Friday, March 26, 2010

The Nickel Deposit

The other day I was out on the W&OD trail for a six mile walk. I started at the 23.5 marker at Dominion Station in Sterling and headed east. The sky was clear and the air a bit warm and I took it a bit slow. Nothing much was on my mind except getting the miles in and keeping the weight off -- I'd had a few chocolate bars the previous days, breaking my two per week target. But if you don't eat chocolate, why live, right?
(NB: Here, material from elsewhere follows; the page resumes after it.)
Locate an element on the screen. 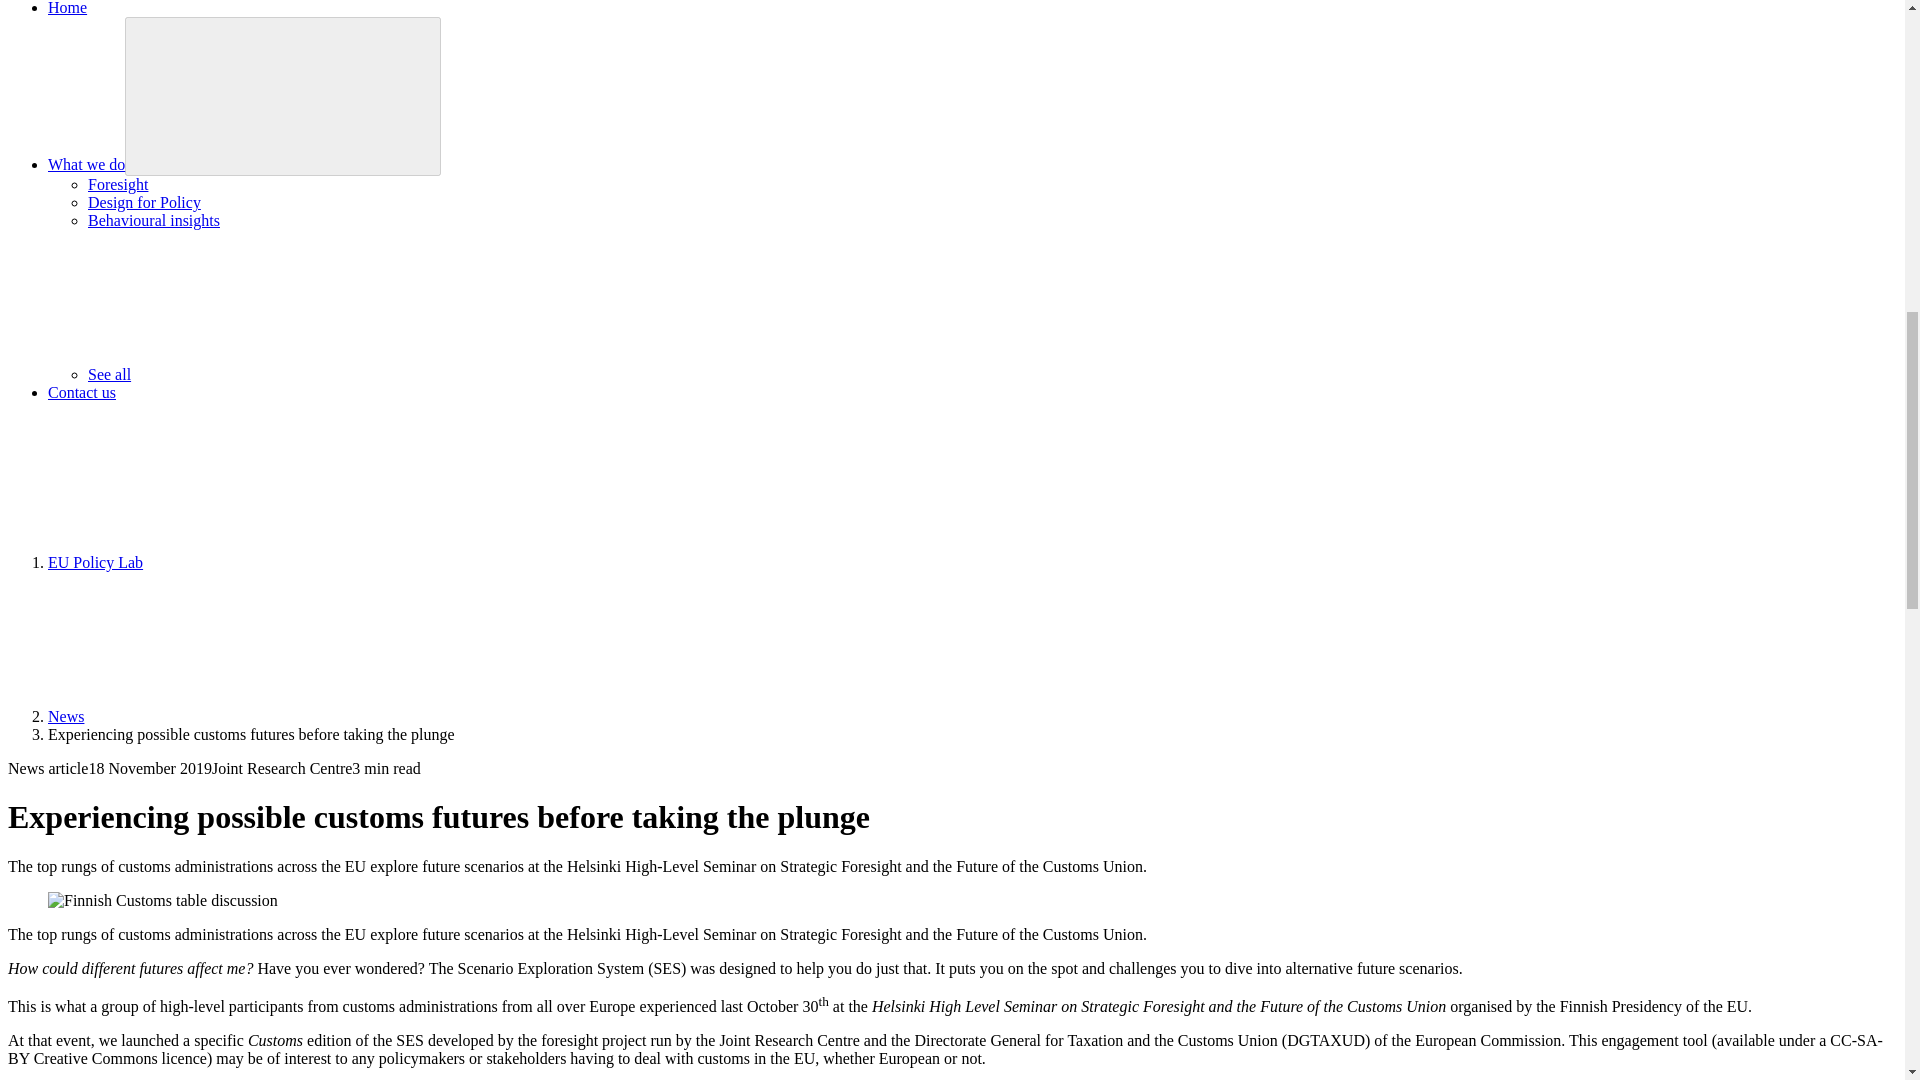  News is located at coordinates (66, 716).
I dashed across Sterling Blvd ahead of cars going way to fast. When I slowed at the little rise on the other side I saw the empty plastic water bottle. A few yards down the trail I saw another one. And another one. Then a energy drink can and a Gatorade bottle.
The trail of them kept going. I started to count them and think back to when I was a kid, probably 10 or 11 years old. In New York back in the 1970s the city government had instituted a five cent deposit on bottles and cans. Turn the stuff in and you got a nickel each. Turn in twenty bottles and cans and a kid whose allowance was just 35 cents a week could walk away with a dollar. Turn in more, and earn more.
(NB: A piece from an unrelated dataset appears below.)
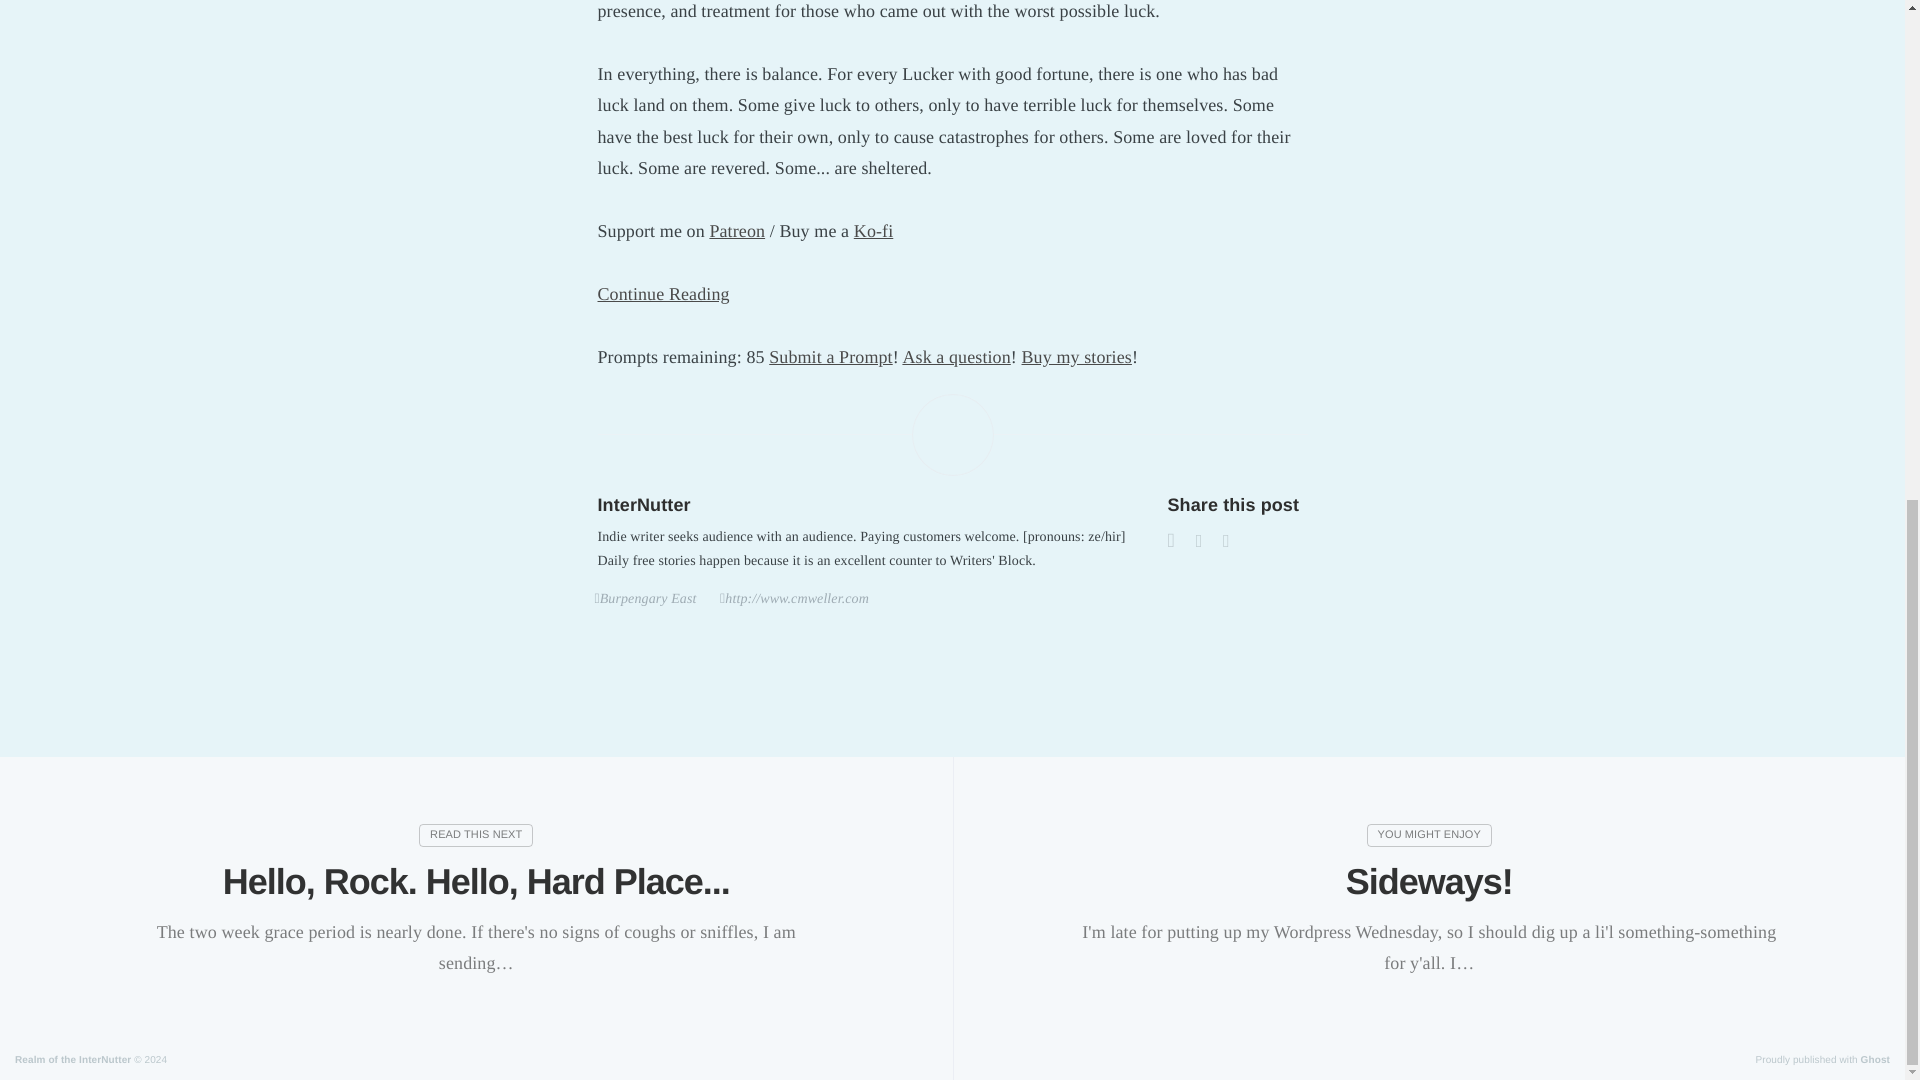 Image resolution: width=1920 pixels, height=1080 pixels. I want to click on Patreon, so click(736, 230).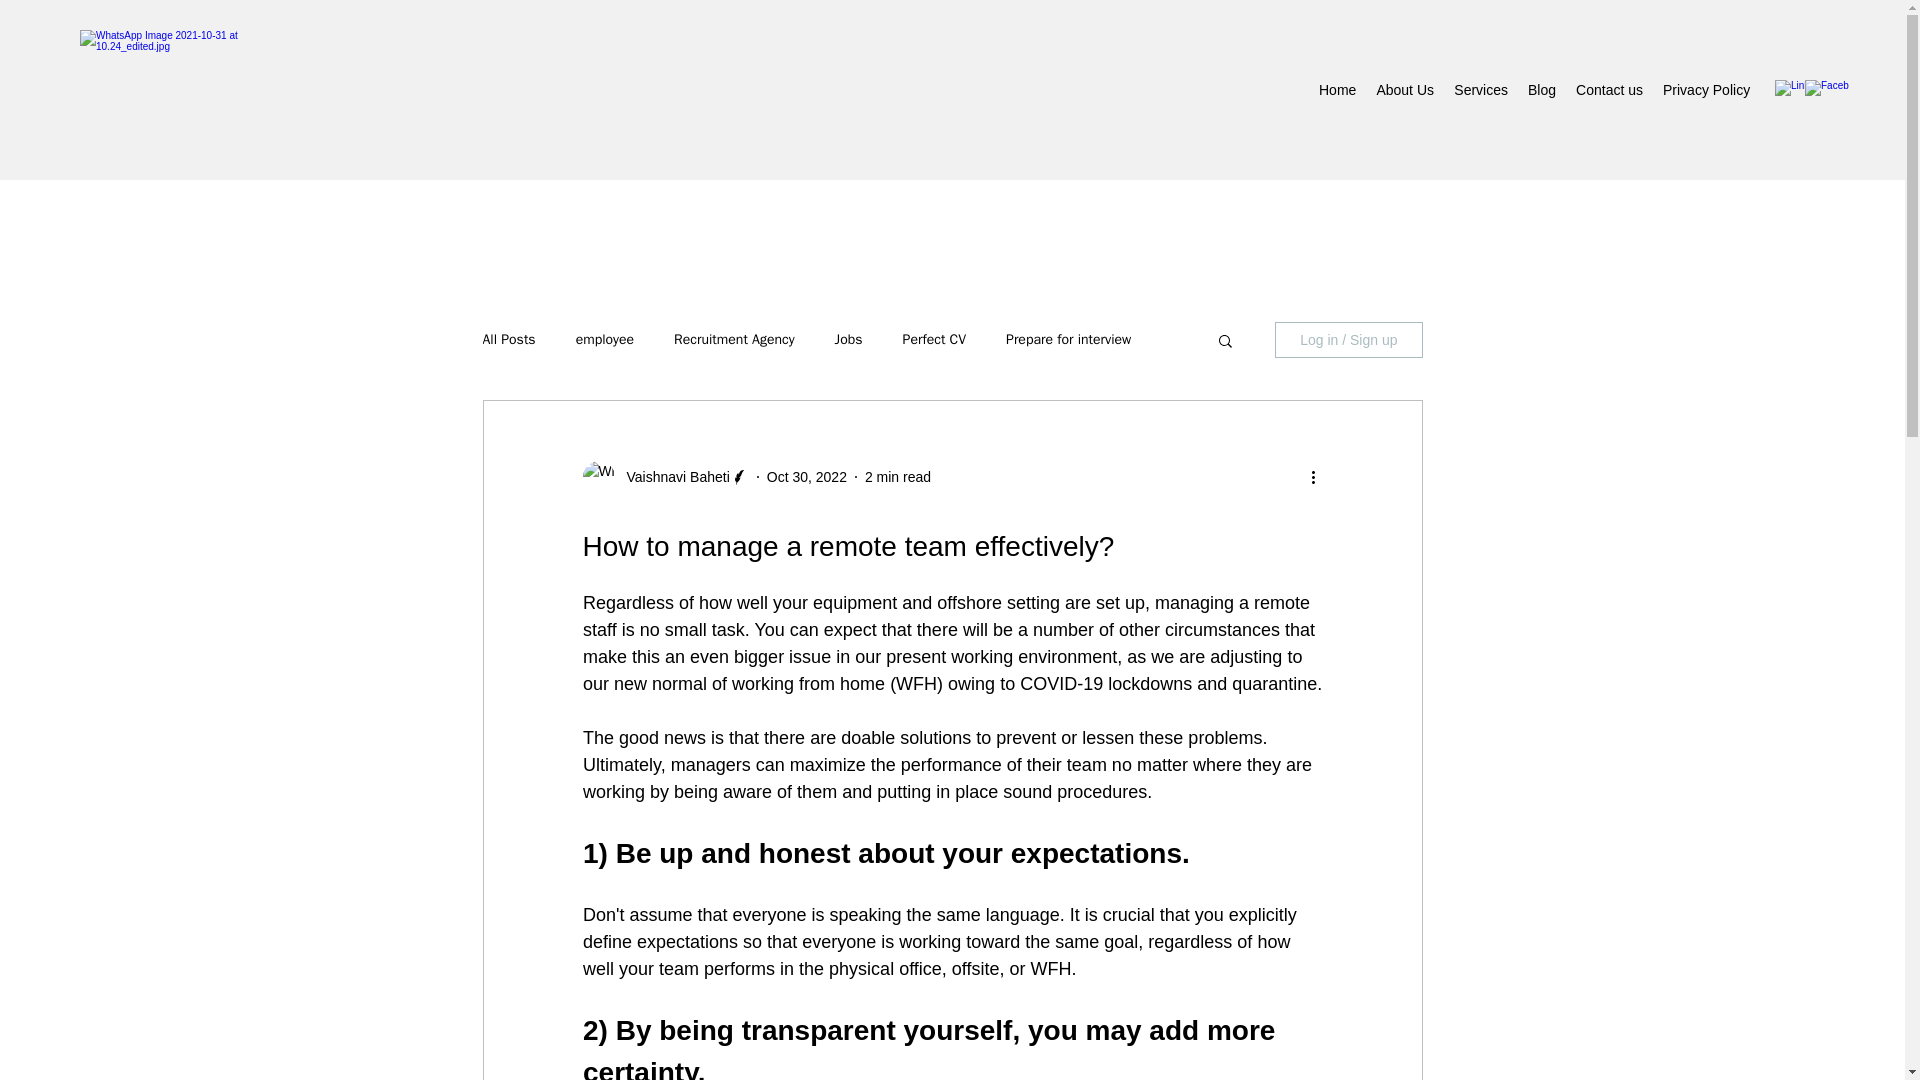  What do you see at coordinates (1337, 89) in the screenshot?
I see `Home` at bounding box center [1337, 89].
Guess what I did. I hunted bottles and cans with a friend of mine like crazy. And not just me; a whole bunch of people collected bottles and cans for the deposit and you know what? The streets of Staten Island (the part of NYC where I lived) didn't have too many cans or bottles in the gutters and bushes. Like the ol' prospector Yosemite Sam told Bugs Bunny: "There's gold in them thar hills." Gold for me was a pile of Coke and Pepsi cans and soda bottles.
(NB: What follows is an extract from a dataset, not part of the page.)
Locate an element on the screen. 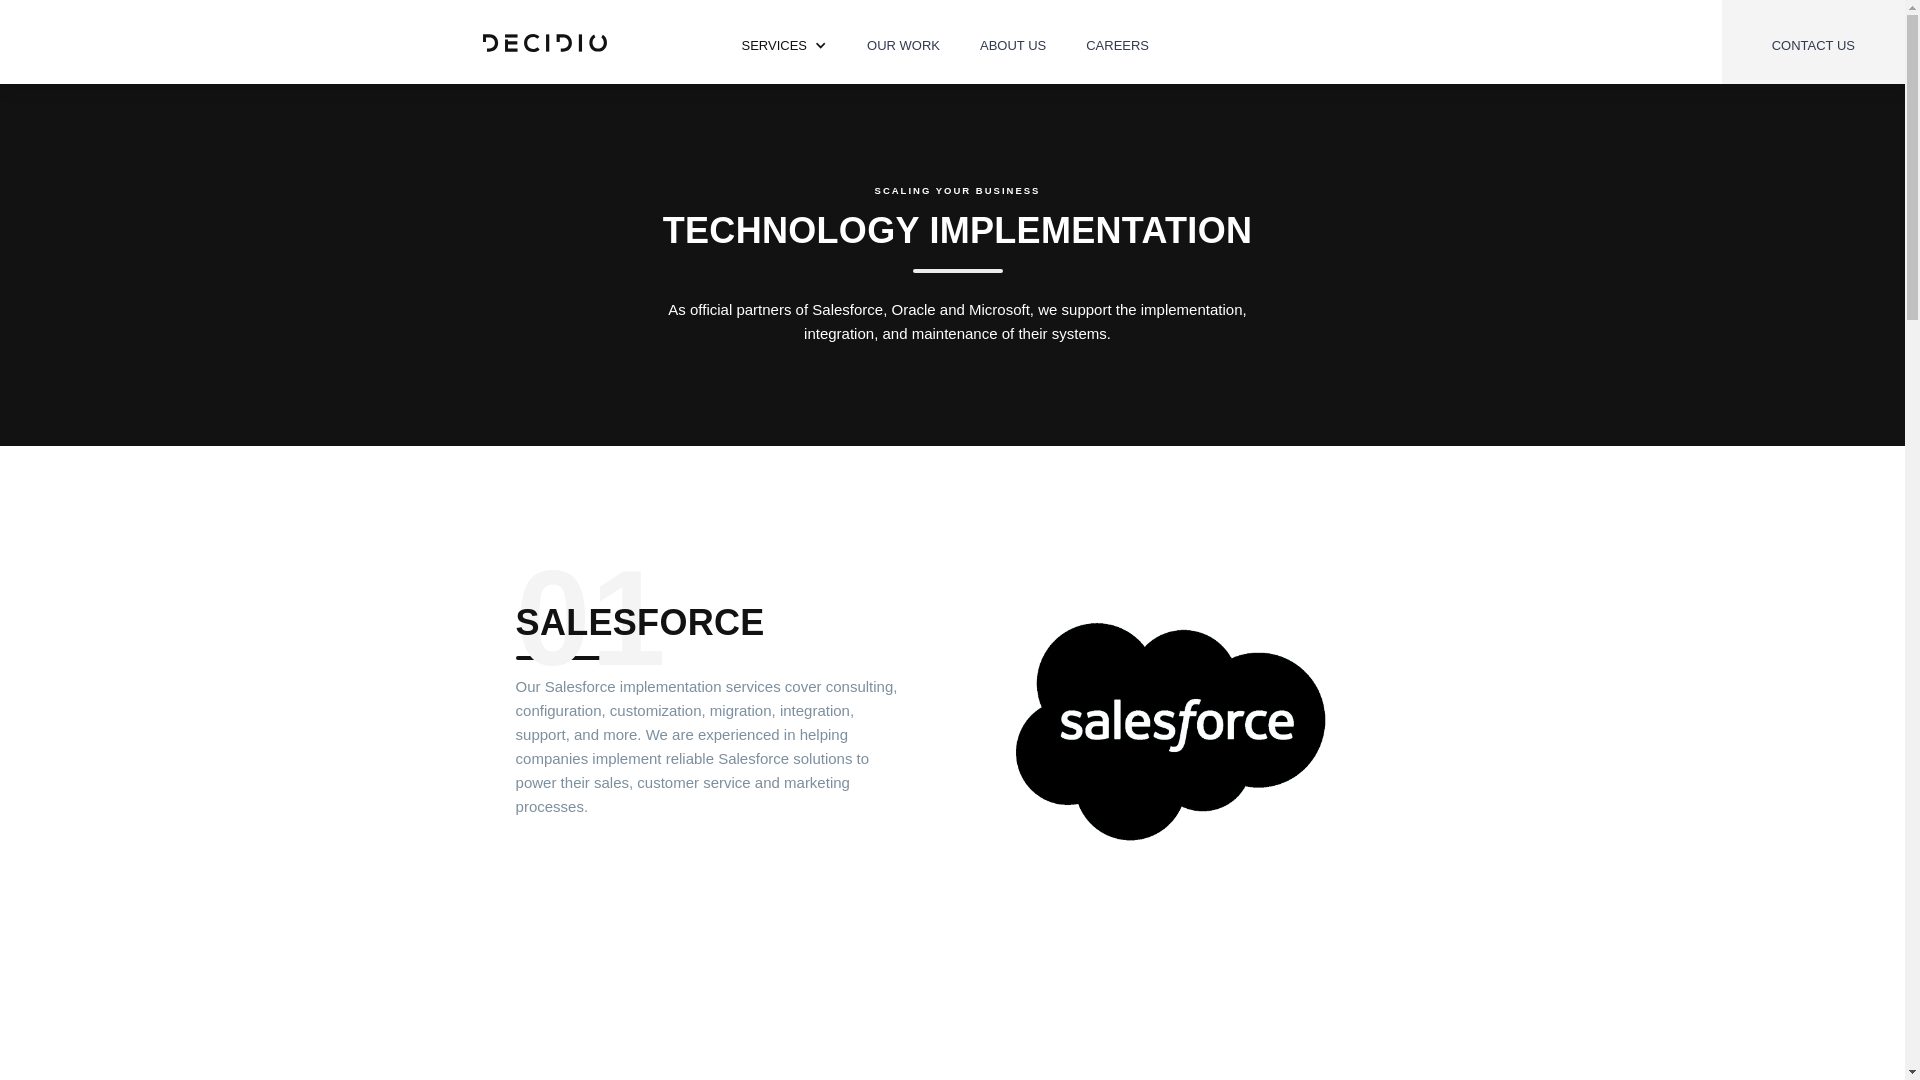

There's no deposit on bottles and cans in Virginia, D.C. or in Maryland. For a quick review of why check out this column by Marc Fisher in The Washington Post.
A couple of summers ago, I was vacationing with my family in Ocean City, MD. I had a great time in the water, on the beach and the boardwalk. I don't know how many water bottles and beer cans I picked up on the beach that day and carried the endless distance of about 40 feet to the blue barrel trash cans, but I carried more than one. I wonder if a deposit law was in effect in Maryland that fewer bottles and cans would be on the beach, and in the ocean.



I also remember seeing a few guys who looked homeless while in Ocean City. Where they stayed is anyone's guess. How they survived is also anyone's guess. I'm pretty sure that if Maryland had a bottle deposit law that these guys would have combed the beach like a kid looking for the perfect shell. We'd have had a cleaner beach and a healthier ocean.

Five cents each. How much could it be? That brings me back to the W&OD. I counted 215 bottles and cans on my six mile round trip. That would be $10.75. If I were 12 years old in 1974 that would have been enough money for practically a summer's worth of chocolate milk shakes, a few movies -- something, a lot of somethings.

Or for a person without income, living on the street, panhandling for money for food, $10.75 would buy a pretty long list of groceries:

1 pound box of spaghetti -- $1.00
1 pound of bread (generic) $1.49
4 cans of tuna fish $4.00
1 gallon of milk 3.29
1 Hershey bar (Wal-Mart) 50 cents

Quite a nutritious shopping list (candy bar notwithstanding, but hey, it's chocolate) from a nickel deposit.

Not to mention the increased beauty of the W&OD, the Ocean City beach, and just about every other place we'd like to keep nice.